Aren't there too many filters and typecasting?
Code: Select all
class BlocksItem extends Item
{
public $Place;
public $Title;
public $HTML;
public $File;
public $Code;
public $Active;
function __construct($Id = null)
{
$this->Exists = FALSE;
if(!empty($Id) && $Result = Database::Query('SELECT * FROM blocks WHERE "id"=\''.intval($Id).'\''))
{
$this->Id = intval($Result[0]['id']);
$this->Exists = TRUE;
$this->Title = Filters::Basic($Result[0]['title']);
$this->Place = Filters::Range($Result[0]['place'], array('sidebar', 'top', 'bottom'));
$this->HTML = (bool) $Result[0]['HTML'];
if($this->HTML)
{
$this->File = Filters::Path($Result[0]['file']);
} else {
$this->Code = stripslashes($Result[0]['code']);
}
$this->Active = (bool) $Result[0]['active'];
}
}
function Save()
{
$Title = Filters::Basic($this->Title);
$HTML = intval((bool) $this->HTML);
$Active = intval((bool) $this->Active);
$Place = 'sidebar';
if(in_array(Filters::Strict($this->Place), array('sidebar', 'top', 'bottom')))
{
$Place = Filters::Strict($this->Place);
}
$File = null;
$Code = null;
if($this->HTML)
{
$File = Filters::Path($this->File);
} else {
$Code = stripslashes($this->Code);
}
if($this->Exists)
{
//UPDATE query
} elseif(//QUERY)) {
//INSERT query
}
}
}
Re: Filtering/typecasting data: when to do this?
You shouldn't have to filter and/or validate every line of code in which you use a variable. The general rule is:
- when something comes in, you filter and/or validate
- when something goes out (to a different context), you escape
So in web apps, that normally means:
- when receiving input (GET, POST, COOKIE, etc), you validate and filter that data
- when outputting data you escape. So output to a db is escaped with db specific escape functions like for example mysql_real_escape_string. Output to HTML is escaped with htmlentities(). Etc
Internally, when data is handled inside the same context, inside a specific class for example, you don't have to filter or validate it each time
The thing to watch out for is what exactly is input and output. Sometimes you might think that you use a "safe" "internal" variable, while in reality it's data that can be messed with by outside input. The $_SERVER HTTP variables are a good example. You could think they are "safe" php variables, but they can contain user (outside) input. So using those you also have to validate/filter them when they are used/received by your app.

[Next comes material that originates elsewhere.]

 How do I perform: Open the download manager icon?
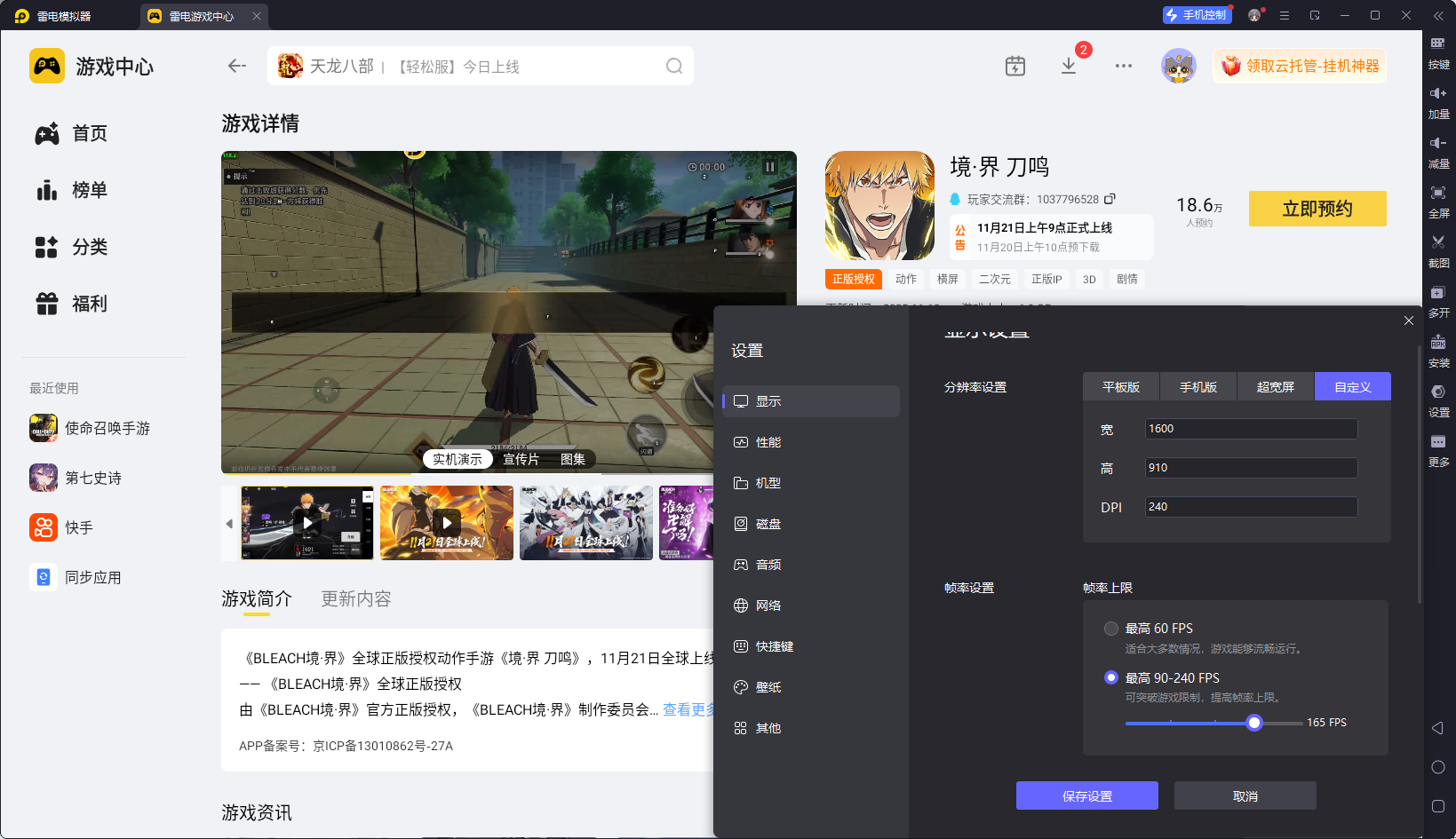click(1069, 67)
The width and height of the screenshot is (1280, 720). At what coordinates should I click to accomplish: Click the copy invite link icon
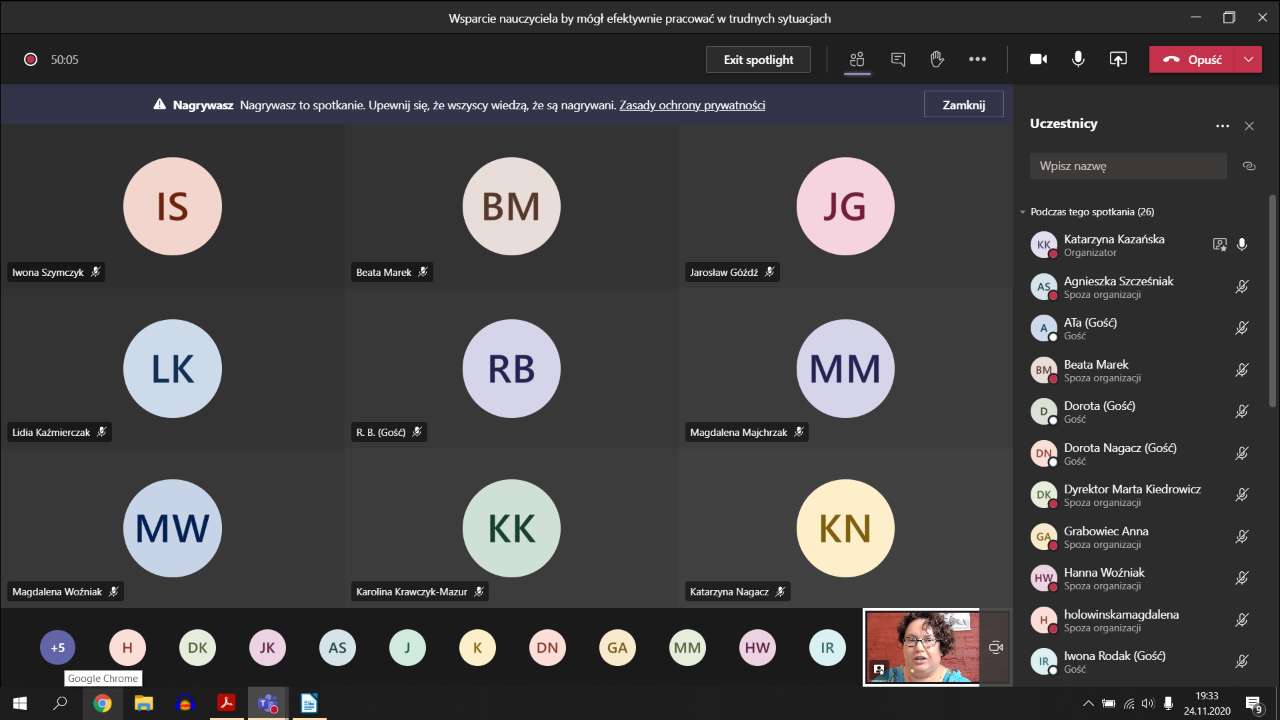1248,166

- when something comes in, you filter and/or validate
- when something goes out (to a different context), you escape
So in web apps, that normally means:
- when receiving input (GET, POST, COOKIE, etc), you validate and filter that data
- when outputting data you escape. So output to a db is escaped with db specific escape functions like for example mysql_real_escape_string. Output to HTML is escaped with htmlentities(). Etc
Internally, when data is handled inside the same context, inside a specific class for example, you don't have to filter or validate it each time
The thing to watch out for is what exactly is input and output. Sometimes you might think that you use a "safe" "internal" variable, while in reality it's data that can be messed with by outside input. The $_SERVER HTTP variables are a good example. You could think they are "safe" php variables, but they can contain user (outside) input. So using those you also have to validate/filter them when they are used/received by your app.

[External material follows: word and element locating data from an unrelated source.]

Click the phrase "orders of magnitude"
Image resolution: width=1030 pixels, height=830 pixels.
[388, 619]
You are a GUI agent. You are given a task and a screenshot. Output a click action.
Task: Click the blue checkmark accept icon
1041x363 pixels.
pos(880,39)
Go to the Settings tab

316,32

Re: Filtering/typecasting data: when to do this?
Just to elaborate...
I used to have (int) syndrome. What really made it obvious how needless it was to me is someone worded it this way "its basically like you can't trust yourself". You'll also run into problems when customers want to use something "0283" for a value and expected it to be treated as a string (and not loose the prefixing 0)
The bottom line is validate incoming data (for example requiring a minimum length, require a max length, disallow anything but a-z) that would basically be for *every* field in a production application. Whether it comes over an API, an HTML form, a command line, shouldn't matter. Always validate.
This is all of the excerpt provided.